Stereotactic radiosurgery (SRS) is a non-surgical radiation therapy used to treat functional abnormalities and small tumours of the brain. It delivers precisely-targeted radiation in fewer high-dose treatments than traditional therapy and can help preserve healthy tissues.

As per the Globocan 2018 report issued by the International Association of Cancer Registries (IARC) associated with the World Health Organization (WHO), the brain tumour is the 10th leading cause of morbidity in India. Over 28,000 new cases of brain tumours were reported annually. The incidence of this deadly disease is rising and different kinds of tumours manifest at different age groups. However, more accurate diagnosis, improved testing technology and greater awareness among people point towards higher detection rates.

SRS is used to treat types of brain tumours like benign brain tumours which also include meningioma, schwannoma, glomus tumours and pituitary adenoma. In the metastatic scenario, SRS is the current standard of care for single metastasis or multiple metastasis (in case of oligometastatic disease). Radiosurgery can be used as monotherapy with radical intent or as adjuvant treatment after surgery.

Moreover, SRS is also frequently used for functional disorders like trigeminal neuralgia and parkinson’s disease. Functional disorders are the conditions which do not have any anatomical change in the brain but patient experience symptoms due to altered physiology. Highly focussed radiation is used to target the area of the brain with functional abnormality causing the abnormal trigger alteration and treating the disease.

The knowledge acquired with the use of SRS for intracranial tumours has allowed the clinicians to explore the use of radiosurgery for malignant extra cranial diseases like lung cancer, prostate cancer, bone metastasis, spine metastasis, liver metastasis, pancreatic malignancies, recurrent head and neck tumours, and lymph node mass.

Three-dimensional imaging modalities such as CT, MRI and PET/CT are used to locate the tumour or abnormality within the body and define its exact size and shape. These images also guide the treatment planning in which beams of radiation are designed to converge on the target area from different angles as well as carefully positions the patient for therapy sessions.

▶ [Exercise set]
[1] In the radiosurgery passage, how many new cases of brain tumors were reported in India each year?
[2] Go on writing the radiosurgery passage, picking up right after its final sentence.

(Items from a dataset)

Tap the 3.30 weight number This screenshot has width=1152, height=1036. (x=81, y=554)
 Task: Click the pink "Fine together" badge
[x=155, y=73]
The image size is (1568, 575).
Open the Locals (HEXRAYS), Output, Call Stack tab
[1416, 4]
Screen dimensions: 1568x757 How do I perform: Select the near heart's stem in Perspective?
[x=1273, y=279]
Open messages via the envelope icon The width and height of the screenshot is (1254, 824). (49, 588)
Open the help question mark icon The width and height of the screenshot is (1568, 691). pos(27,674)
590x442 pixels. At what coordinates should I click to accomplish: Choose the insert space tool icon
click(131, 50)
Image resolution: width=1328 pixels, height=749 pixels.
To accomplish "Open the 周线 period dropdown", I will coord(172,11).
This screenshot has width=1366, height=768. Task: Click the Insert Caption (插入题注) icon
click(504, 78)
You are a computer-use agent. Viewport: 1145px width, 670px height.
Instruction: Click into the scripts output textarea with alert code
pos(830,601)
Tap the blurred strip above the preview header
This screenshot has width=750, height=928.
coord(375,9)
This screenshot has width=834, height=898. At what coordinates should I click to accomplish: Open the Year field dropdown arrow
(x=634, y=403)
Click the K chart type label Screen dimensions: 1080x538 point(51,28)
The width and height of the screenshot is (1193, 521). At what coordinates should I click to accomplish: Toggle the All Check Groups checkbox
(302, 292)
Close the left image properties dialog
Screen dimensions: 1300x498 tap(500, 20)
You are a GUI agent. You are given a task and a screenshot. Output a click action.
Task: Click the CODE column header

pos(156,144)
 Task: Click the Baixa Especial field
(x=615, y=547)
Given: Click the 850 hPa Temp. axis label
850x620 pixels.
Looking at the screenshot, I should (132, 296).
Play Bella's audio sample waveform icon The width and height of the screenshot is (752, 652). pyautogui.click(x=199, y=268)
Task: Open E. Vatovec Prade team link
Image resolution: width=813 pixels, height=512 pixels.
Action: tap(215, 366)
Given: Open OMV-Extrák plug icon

▶ [Exercise results]
[1] Over 28,000 new cases.

[2]
The principle behind the SRS treatment is that it provides a higher dose of radiation in a smaller number of treatment sessions which improves the therapeutic ratio of radiation treatment.

Equipment used in the treatment

There are three basic kinds of equipment, each of which uses different instruments and sources of radiation:

*  The Gamma Knife – This uses 192 or 201 beams of highly-focussed gamma rays all aiming at the target region. It is ideal for treating small- to medium-sized intracranial lesions.

* Cyberknife – The machine uses real-time tumour tracking with flexi-scheduling ability to fractionate treatments. It uses FFF technology which enables faster treatment and advanced Monte Carlo algorithms for treatment planning.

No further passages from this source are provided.